# ASSIGNED TASK:
Reproduce exactly the lines below, from the first through the one containing "Given: Click the word Drive in Google Drive", and nothing more.

# DATA FOR PROCESSING:
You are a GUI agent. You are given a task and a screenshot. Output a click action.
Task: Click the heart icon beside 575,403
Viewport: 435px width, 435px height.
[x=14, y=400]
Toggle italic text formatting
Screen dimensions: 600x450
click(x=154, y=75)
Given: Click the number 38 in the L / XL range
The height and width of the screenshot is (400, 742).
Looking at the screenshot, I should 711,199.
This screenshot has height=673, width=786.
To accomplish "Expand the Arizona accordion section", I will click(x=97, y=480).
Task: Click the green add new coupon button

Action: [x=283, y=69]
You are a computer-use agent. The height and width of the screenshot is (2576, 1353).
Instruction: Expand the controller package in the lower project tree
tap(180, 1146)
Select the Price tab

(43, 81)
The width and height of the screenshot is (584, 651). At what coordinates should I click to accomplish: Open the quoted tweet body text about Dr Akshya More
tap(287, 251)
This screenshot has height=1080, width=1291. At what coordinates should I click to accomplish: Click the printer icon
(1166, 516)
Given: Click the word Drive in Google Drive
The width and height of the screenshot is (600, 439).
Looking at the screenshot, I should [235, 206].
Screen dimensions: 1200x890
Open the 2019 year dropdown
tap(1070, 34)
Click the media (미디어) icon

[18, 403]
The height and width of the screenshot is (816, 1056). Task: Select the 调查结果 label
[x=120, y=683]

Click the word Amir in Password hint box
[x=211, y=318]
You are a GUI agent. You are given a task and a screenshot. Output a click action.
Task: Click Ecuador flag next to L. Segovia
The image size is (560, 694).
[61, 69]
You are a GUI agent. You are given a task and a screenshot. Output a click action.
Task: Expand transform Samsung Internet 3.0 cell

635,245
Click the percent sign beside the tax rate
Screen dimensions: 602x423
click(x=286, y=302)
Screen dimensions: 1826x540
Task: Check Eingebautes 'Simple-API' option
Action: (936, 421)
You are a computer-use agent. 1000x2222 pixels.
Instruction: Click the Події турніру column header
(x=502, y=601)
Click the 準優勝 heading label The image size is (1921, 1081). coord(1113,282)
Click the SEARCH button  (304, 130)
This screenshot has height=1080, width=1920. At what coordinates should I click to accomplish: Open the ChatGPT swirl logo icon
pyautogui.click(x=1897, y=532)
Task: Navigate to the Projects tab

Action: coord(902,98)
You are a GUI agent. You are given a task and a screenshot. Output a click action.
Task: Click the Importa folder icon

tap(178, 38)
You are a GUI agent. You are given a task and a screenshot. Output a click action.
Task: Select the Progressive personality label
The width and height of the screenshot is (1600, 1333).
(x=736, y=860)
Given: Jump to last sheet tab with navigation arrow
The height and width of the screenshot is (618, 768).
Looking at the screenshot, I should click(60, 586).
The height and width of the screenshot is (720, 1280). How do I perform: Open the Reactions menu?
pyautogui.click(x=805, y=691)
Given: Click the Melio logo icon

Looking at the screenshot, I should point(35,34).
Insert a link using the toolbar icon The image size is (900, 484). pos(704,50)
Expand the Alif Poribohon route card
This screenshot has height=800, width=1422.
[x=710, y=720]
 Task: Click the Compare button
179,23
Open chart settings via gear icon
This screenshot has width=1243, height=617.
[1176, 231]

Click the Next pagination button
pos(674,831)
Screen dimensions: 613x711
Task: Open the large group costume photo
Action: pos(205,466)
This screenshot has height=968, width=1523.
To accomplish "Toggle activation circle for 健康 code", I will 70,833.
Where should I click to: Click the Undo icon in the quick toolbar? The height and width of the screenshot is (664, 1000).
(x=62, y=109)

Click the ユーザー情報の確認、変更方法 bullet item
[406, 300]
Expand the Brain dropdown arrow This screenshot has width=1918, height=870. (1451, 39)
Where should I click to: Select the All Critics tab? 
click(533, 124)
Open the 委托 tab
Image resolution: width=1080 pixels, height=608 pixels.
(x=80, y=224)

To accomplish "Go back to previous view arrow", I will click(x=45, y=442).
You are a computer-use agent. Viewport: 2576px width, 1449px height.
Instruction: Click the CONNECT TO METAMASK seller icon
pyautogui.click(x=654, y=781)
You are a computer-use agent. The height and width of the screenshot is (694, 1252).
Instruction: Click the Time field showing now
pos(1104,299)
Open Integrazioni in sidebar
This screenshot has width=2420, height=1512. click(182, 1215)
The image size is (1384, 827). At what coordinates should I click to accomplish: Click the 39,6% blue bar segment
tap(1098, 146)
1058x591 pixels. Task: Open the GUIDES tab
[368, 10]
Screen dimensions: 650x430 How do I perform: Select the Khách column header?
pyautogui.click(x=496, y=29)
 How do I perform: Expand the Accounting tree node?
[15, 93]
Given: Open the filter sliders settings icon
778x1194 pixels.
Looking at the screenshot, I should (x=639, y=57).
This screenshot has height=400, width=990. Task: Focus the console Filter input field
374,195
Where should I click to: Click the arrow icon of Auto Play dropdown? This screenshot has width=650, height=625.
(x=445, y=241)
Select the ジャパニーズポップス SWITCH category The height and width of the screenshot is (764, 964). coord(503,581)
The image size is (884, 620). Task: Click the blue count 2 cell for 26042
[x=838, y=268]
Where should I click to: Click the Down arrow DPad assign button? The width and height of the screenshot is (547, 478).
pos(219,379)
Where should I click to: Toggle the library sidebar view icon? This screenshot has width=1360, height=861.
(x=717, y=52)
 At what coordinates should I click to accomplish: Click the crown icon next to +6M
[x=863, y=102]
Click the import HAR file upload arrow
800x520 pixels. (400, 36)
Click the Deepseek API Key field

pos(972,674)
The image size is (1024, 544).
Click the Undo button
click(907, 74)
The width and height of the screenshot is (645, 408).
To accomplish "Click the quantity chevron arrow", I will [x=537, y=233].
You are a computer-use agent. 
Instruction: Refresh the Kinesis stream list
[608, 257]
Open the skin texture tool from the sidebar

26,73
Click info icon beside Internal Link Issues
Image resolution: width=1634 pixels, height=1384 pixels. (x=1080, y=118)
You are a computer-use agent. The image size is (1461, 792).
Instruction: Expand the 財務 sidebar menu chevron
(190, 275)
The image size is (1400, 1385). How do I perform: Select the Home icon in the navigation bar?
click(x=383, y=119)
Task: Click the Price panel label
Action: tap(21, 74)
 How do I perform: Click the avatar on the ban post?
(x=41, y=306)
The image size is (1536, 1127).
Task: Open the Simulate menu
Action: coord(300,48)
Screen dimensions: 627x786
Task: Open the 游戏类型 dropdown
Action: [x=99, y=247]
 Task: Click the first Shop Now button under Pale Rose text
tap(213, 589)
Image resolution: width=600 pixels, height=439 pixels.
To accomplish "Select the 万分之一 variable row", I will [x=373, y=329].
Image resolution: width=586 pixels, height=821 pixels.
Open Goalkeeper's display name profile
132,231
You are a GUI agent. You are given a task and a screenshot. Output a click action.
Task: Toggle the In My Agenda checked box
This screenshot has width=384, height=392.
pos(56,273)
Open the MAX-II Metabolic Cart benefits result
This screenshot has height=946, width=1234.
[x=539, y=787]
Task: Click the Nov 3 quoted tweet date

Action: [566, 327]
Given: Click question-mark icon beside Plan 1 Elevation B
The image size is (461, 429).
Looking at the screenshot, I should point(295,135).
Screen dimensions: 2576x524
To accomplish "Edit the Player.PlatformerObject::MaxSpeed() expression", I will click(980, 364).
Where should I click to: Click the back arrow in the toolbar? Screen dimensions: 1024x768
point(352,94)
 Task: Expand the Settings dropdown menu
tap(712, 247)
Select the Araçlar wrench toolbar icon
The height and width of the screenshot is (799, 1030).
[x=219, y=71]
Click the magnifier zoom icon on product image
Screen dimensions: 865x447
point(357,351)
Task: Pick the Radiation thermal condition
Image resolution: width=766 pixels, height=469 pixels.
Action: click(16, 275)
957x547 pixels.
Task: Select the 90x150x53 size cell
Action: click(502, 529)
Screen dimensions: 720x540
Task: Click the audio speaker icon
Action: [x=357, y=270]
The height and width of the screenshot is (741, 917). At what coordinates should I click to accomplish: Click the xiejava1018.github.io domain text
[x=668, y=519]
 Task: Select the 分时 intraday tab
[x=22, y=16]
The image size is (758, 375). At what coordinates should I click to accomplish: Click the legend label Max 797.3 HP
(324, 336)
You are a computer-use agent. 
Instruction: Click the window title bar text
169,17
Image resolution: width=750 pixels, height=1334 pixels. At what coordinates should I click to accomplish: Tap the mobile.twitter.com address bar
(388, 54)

# TASK OUTPUT:
You are a GUI agent. You are given a task and a screenshot. Output a click action.
Task: Click the heart icon beside 575,403
Viewport: 435px width, 435px height.
[x=14, y=400]
Toggle italic text formatting
Screen dimensions: 600x450
click(x=154, y=75)
Given: Click the number 38 in the L / XL range
The height and width of the screenshot is (400, 742).
Looking at the screenshot, I should 711,199.
This screenshot has height=673, width=786.
To accomplish "Expand the Arizona accordion section", I will click(x=97, y=480).
Task: Click the green add new coupon button

Action: [x=283, y=69]
You are a computer-use agent. The height and width of the screenshot is (2576, 1353).
Instruction: Expand the controller package in the lower project tree
tap(180, 1146)
Select the Price tab

(43, 81)
The width and height of the screenshot is (584, 651). At what coordinates should I click to accomplish: Open the quoted tweet body text about Dr Akshya More
tap(287, 251)
This screenshot has height=1080, width=1291. At what coordinates should I click to accomplish: Click the printer icon
(1166, 516)
Given: Click the word Drive in Google Drive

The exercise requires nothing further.